◆ 阅读文本
Adaptation Tuning of LLMs

Posted on 2023-05-19 Edited on 2023-08-29 In NLP Symbols count in article: 1.7k Reading time ≈ 2 mins.

让LLM适配specific的下游任务，两条线：1. 在prompt engineering上下功夫 2. Fine-tune LLM. 其实这两条线并不分家，中间也有一些技术是有overlap的。prompt engineering并不只是手动设计prompt让LLM返回更好的结果，使得其在下游任务中得以使用，一些研究并不想自己手动设计prompt，那就产生了很多自动产生prompt的方式。刘鹏飞博士的review文章Pre-train, Prompt, and Predict: A Systematic Survey of Prompting Methods in Natural Language Processing将这些技术统一到一个体系里来，分类方式也比较清晰：

characteristics of different tuning strategies

Full Fine-tune（Promptless Finetune）

Bert就是一个典型的应用，将模型在一个很大的语料库上pretrain之后，再在一些任务的数据集上对模型参数进行调整。注意这里模型的所有参数都会进行调整。

对所有模型参数调整就带来很多问题：

要维护每一个task上的模型，有一些模型的参数量都是亿级别的，这对存储是一个考验
finetune所有参数就需要数据集达到一定的数量级，这在特定领域不一定是可以达到的；如果没有很多数据，有可能finetune完之后还会引起perfomance的下降或者过拟合。
计算资源的限制

More Efficient Ways of Tuning

或许有更合适的tuning方式，less overfitting and more efficient finetuning and inference

Prefix-Tuning

Prefix-Tuning: Optimizing Continuous Prompts for Generation

一开始理解prefix tuning其实是从“如果不调整所有参数，那么是不是可以调整部分参数”来思考这个模型的。但是看了原文之后会发现作者的思考路径其实有点不太一样。paper中说

Prefix-tuning draws inspiration from prompting, allowing subsequent tokens to attend to this prefix as if it were “virtual tokens”

◆ 任务与练习
1. 请逐字摘录大语言模型适配调优一文中自“characteristics of different”起、至“mance的下降或者过拟合。”止（含该处）的文字。
2. 请接续大语言模型适配调优一文的最后一句，续写下文。

◆ 记录节选
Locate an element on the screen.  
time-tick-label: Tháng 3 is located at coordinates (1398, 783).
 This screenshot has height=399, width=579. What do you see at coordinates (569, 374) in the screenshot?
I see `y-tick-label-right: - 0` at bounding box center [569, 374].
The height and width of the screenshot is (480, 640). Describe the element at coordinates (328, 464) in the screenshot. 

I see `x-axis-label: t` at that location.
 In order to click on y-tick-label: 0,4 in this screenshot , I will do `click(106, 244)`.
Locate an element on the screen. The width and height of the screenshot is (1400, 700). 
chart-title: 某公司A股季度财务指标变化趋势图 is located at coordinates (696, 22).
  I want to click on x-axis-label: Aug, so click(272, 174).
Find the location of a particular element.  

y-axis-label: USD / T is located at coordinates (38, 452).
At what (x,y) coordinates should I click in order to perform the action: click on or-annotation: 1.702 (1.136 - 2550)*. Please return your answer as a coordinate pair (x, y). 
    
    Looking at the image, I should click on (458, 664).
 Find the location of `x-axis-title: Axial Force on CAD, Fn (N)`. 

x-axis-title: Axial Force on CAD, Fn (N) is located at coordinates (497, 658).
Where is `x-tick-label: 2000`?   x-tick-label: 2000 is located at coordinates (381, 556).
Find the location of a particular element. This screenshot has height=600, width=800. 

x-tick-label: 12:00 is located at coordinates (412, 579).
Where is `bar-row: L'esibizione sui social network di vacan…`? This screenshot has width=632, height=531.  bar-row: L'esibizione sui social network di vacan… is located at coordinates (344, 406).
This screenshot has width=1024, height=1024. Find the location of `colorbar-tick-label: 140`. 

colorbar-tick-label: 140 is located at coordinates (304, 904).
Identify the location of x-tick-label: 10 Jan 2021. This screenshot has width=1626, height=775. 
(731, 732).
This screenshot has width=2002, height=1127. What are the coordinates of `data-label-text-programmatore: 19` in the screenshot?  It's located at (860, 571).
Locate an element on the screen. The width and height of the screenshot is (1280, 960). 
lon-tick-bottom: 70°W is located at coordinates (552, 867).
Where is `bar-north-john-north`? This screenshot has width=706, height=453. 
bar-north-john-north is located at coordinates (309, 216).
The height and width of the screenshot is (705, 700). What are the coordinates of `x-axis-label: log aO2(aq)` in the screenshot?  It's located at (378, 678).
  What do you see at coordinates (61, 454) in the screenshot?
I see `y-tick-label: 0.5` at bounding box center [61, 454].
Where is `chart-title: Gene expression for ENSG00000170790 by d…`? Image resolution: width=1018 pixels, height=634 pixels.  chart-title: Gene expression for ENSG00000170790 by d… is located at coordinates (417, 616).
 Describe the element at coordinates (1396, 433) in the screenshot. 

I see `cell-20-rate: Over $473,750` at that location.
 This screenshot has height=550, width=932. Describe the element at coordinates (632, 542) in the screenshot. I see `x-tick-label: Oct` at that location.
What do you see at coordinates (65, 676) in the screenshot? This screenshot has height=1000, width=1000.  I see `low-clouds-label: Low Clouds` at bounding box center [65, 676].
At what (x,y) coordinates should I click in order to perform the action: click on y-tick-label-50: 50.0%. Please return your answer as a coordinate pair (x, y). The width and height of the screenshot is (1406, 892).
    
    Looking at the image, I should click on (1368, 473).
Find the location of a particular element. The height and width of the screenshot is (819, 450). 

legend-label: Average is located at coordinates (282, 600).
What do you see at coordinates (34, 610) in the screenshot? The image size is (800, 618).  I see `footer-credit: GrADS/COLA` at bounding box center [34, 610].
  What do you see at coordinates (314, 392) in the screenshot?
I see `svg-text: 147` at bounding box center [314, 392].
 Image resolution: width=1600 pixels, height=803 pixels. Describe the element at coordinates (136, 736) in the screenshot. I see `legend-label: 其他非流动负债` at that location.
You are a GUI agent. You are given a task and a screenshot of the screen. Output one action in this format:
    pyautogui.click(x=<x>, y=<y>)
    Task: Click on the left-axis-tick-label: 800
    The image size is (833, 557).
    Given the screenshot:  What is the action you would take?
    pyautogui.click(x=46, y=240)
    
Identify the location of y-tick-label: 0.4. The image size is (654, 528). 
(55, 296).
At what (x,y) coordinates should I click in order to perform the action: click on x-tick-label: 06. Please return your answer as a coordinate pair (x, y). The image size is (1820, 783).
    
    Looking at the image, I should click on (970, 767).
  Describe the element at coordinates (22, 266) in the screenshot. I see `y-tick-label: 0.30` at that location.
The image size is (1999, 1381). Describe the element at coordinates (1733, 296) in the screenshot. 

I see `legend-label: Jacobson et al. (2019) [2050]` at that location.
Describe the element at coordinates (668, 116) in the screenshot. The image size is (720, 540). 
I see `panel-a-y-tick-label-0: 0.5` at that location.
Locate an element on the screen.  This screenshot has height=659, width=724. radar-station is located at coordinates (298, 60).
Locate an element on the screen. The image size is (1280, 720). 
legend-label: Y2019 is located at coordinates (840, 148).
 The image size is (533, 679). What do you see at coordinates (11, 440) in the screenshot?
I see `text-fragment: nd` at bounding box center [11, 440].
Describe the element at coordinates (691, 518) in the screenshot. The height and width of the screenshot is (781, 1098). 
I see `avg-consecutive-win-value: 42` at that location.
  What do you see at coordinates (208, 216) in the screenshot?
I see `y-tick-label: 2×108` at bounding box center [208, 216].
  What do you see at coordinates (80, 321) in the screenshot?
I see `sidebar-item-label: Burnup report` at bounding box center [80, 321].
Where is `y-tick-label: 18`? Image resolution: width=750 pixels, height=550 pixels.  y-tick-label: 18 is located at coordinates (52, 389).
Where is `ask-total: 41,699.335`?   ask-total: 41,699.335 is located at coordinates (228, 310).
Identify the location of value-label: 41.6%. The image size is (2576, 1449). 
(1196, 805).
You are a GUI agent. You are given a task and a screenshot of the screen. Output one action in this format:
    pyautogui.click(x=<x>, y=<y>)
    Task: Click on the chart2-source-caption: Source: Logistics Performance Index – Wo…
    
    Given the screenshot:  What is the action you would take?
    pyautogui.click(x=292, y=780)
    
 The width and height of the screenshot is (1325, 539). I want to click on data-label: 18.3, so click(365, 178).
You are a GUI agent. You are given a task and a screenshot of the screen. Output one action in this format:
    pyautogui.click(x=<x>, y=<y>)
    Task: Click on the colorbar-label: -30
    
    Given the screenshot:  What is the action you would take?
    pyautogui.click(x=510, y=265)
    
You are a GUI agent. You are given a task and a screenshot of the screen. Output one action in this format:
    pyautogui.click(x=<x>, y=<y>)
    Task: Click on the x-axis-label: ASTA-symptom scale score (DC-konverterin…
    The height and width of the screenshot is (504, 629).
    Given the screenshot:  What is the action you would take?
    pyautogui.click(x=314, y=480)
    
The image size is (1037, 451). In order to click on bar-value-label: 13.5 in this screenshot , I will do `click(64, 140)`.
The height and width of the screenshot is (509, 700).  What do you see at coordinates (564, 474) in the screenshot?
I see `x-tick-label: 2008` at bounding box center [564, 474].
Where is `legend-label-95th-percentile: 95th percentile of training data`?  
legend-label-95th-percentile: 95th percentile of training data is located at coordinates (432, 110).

◆ 参考答复
1.
characteristics of different tuning strategies

Full Fine-tune（Promptless Finetune）

Bert就是一个典型的应用，将模型在一个很大的语料库上pretrain之后，再在一些任务的数据集上对模型参数进行调整。注意这里模型的所有参数都会进行调整。

对所有模型参数调整就带来很多问题：

要维护每一个task上的模型，有一些模型的参数量都是亿级别的，这对存储是一个考验
finetune所有参数就需要数据集达到一定的数量级，这在特定领域不一定是可以达到的；如果没有很多数据，有可能finetune完之后还会引起perfomance的下降或者过拟合。

2.
lilian的博客对于这个也解释的蛮有意思：

Prompt is a sequence of prefix tokens that increase the probability of getting desired output given input. Therefore we can treat them as trainable parameters and optimize them directly on the embedding space via gradient descent, such as AutoPrompt (Shin et al., 2020, Prefix-Tuning (Li & Liang (2021)), P-tuning (Liu et al. 2021) and Prompt-Tuning (Lester et al. 2021). This section in my “Controllable Neural Text Generation” post has a good coverage of them. The trend from AutoPrompt to Prompt-Tuning is that the setup gets gradually simplified.

也就是既然我们发现in-context learning是可以促进大语言模型解决特定问题（因为我们让LLM以更高的概率输出我们想要的结果了），那么是不是可以可以把这一部分信息编码进模型参数里，从而在特定地数据集上单独训练这些参数。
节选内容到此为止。